╭─ Information provided

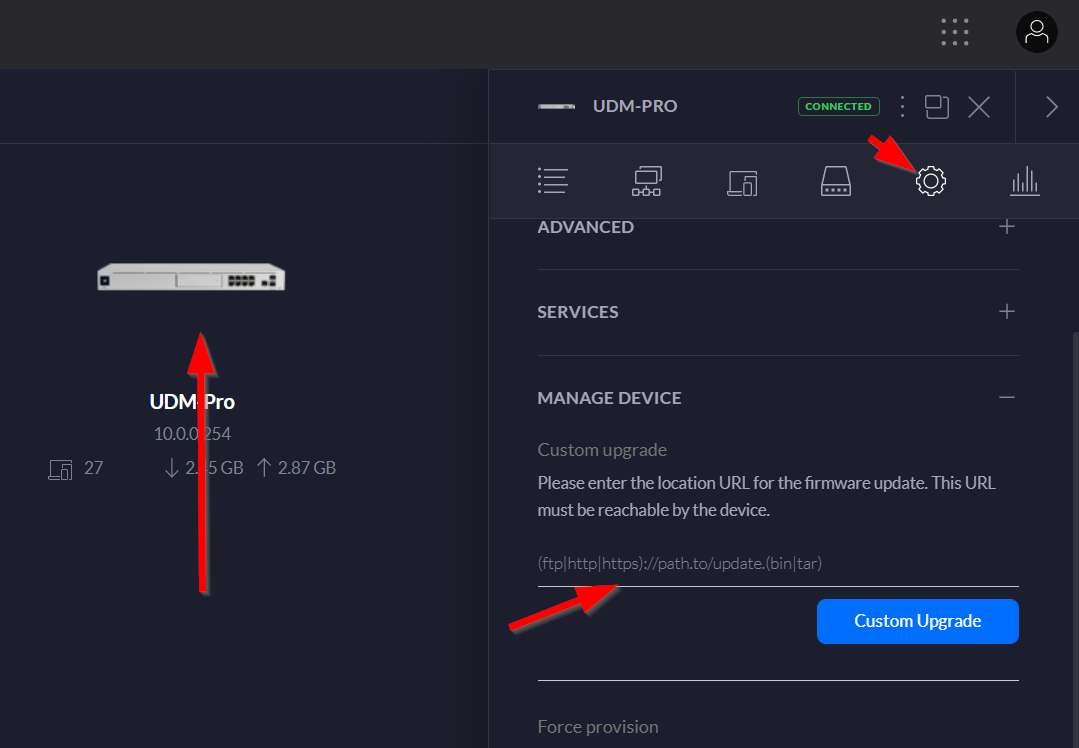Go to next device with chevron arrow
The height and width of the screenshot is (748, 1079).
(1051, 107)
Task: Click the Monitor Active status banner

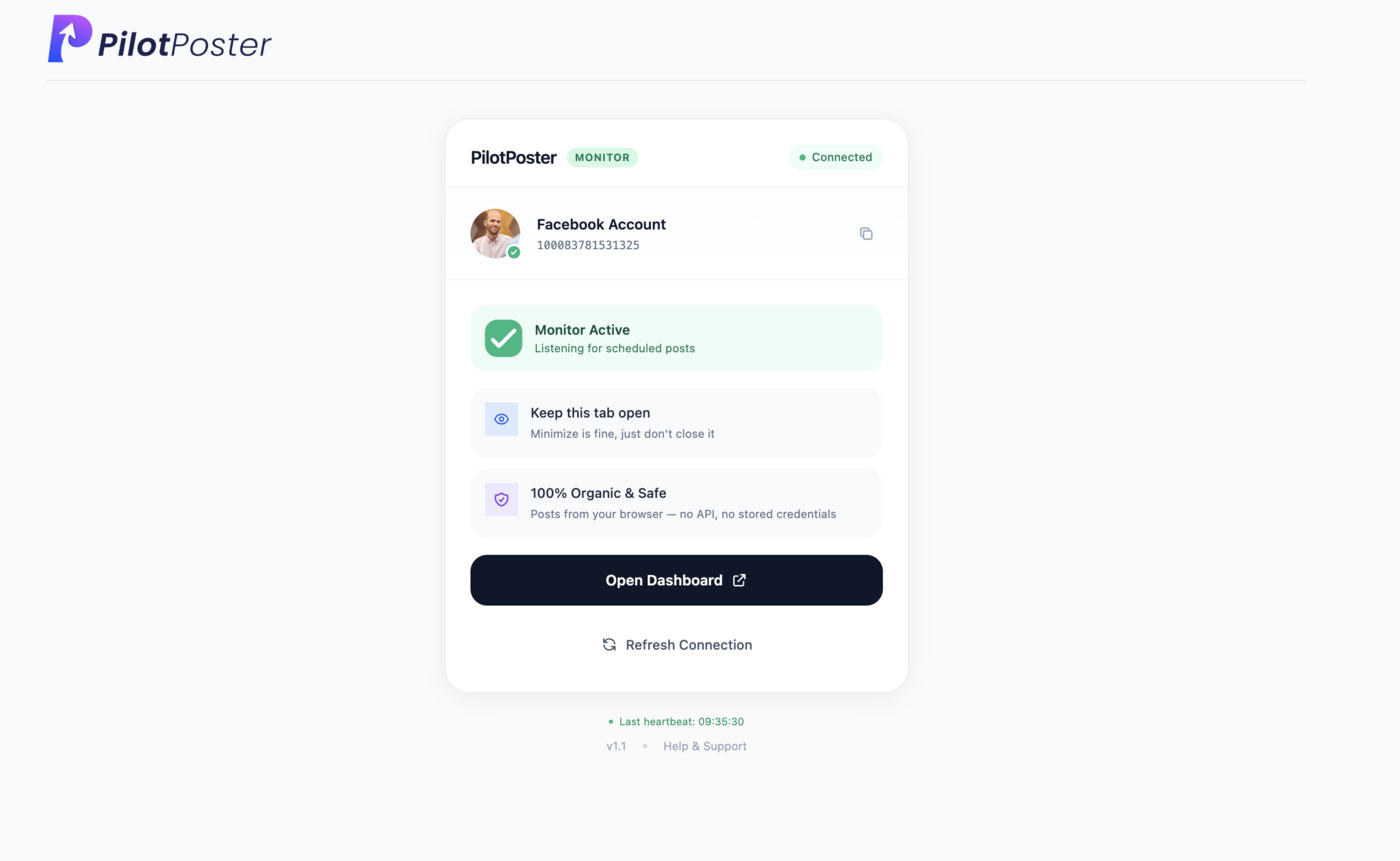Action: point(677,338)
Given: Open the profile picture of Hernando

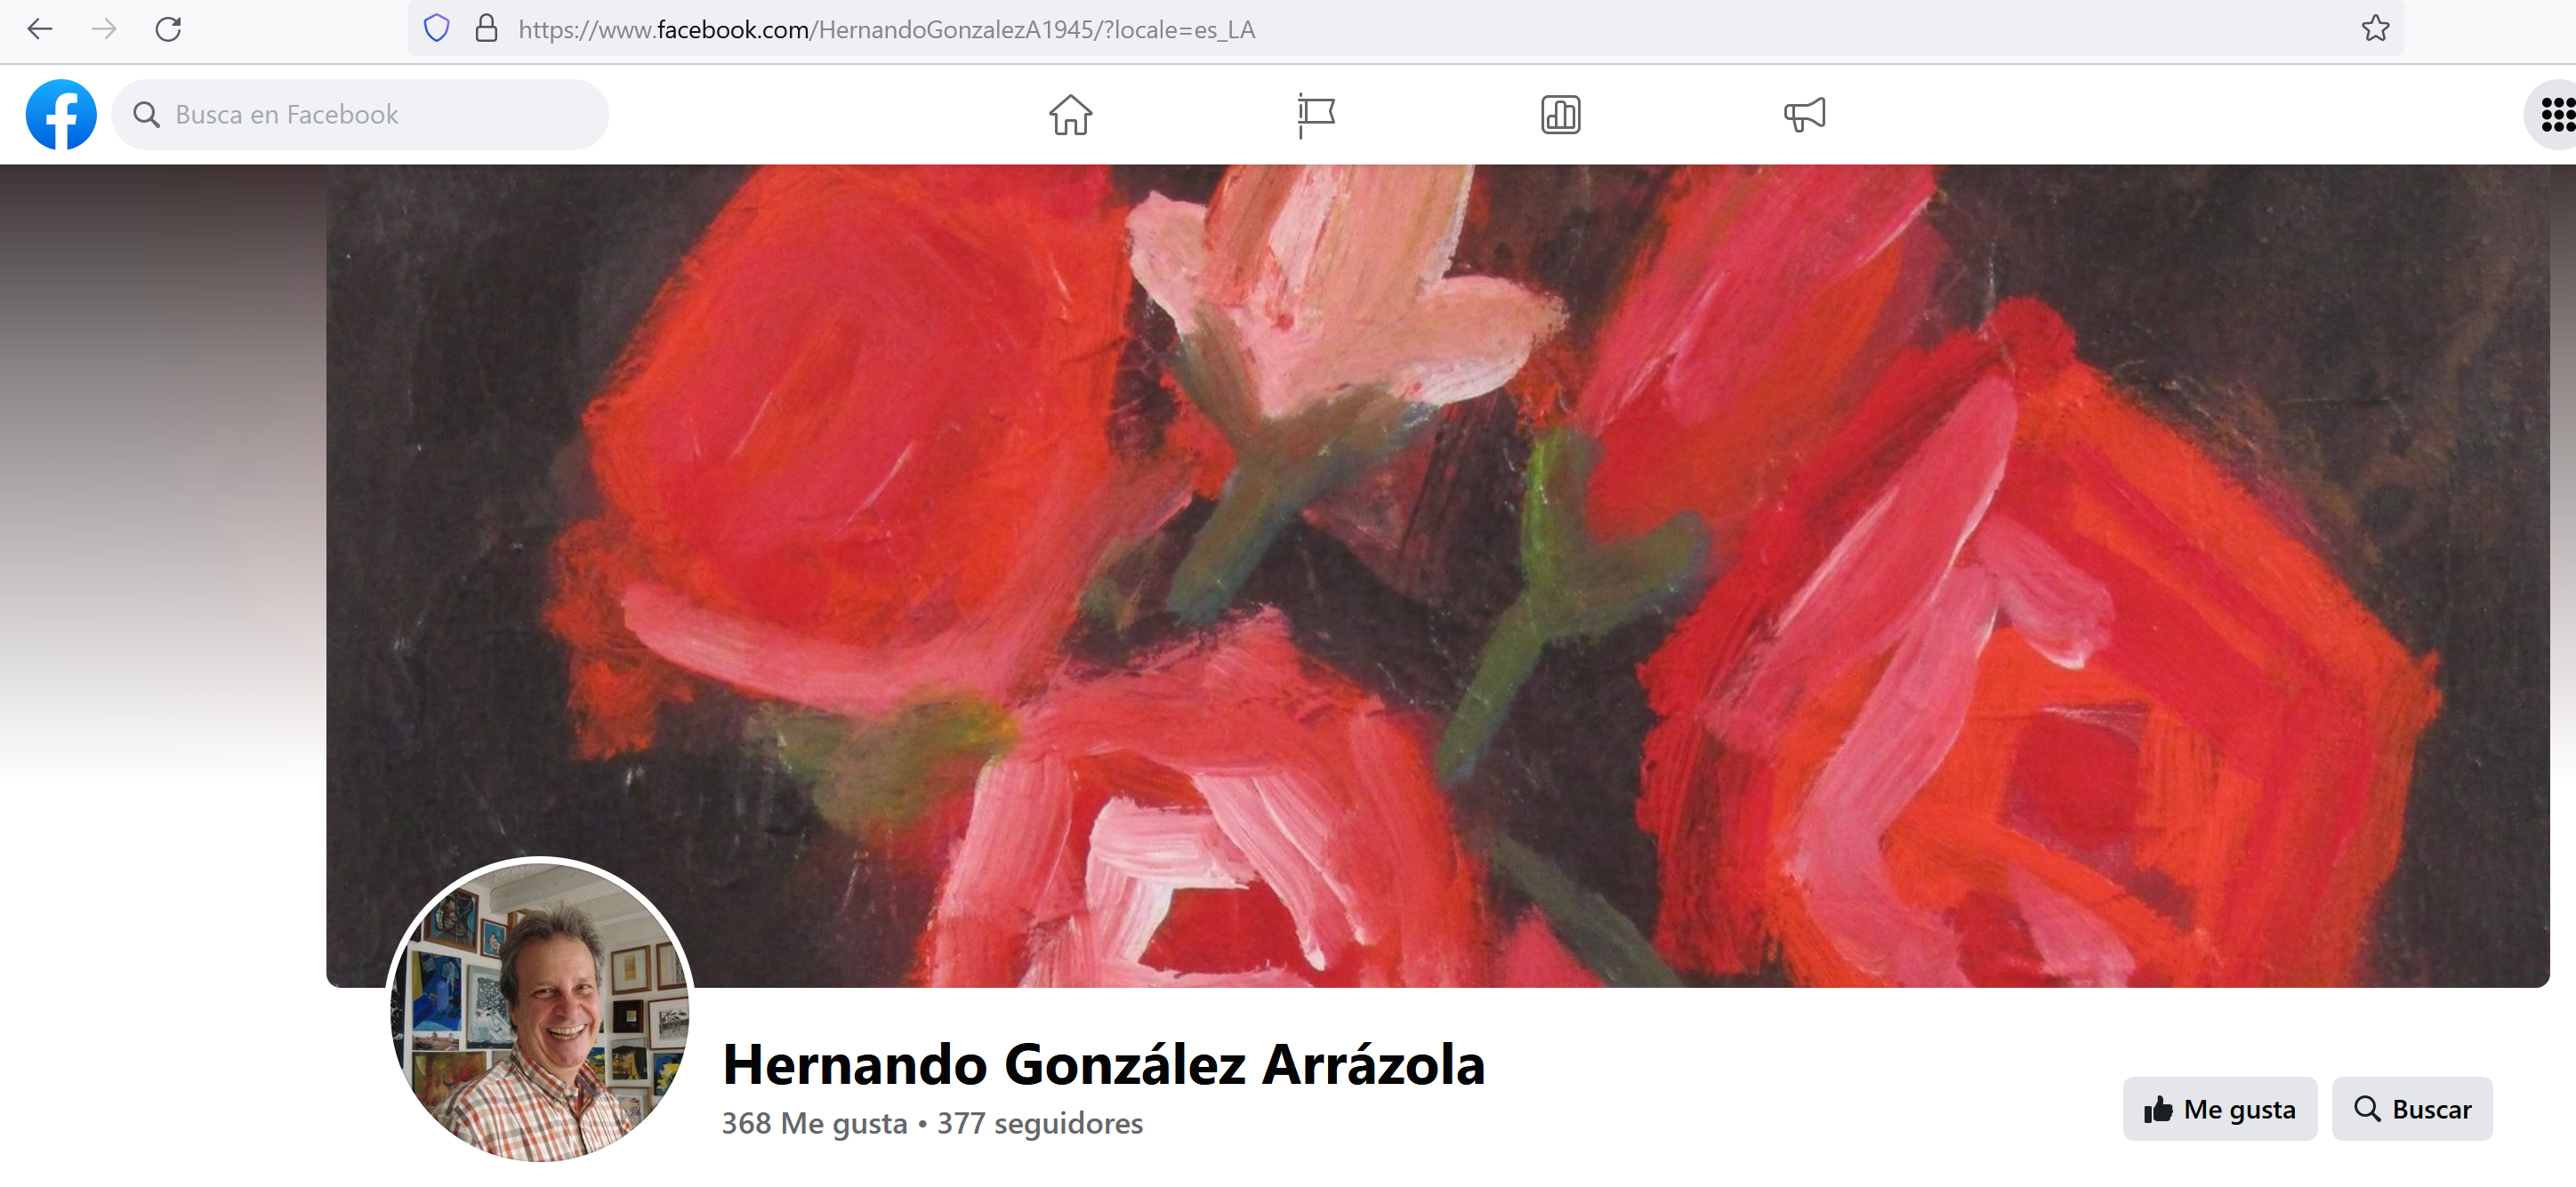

╰─

# Task instructions
Output every line of the records above as a numbered list, omitting blank lines and leaving out the pictures.

# Output below
1. Go to next device with chevron arrow
2. The height and width of the screenshot is (748, 1079).
3. (1051, 107)
4. Task: Click the Monitor Active status banner
5. Action: point(677,338)
6. Given: Open the profile picture of Hernando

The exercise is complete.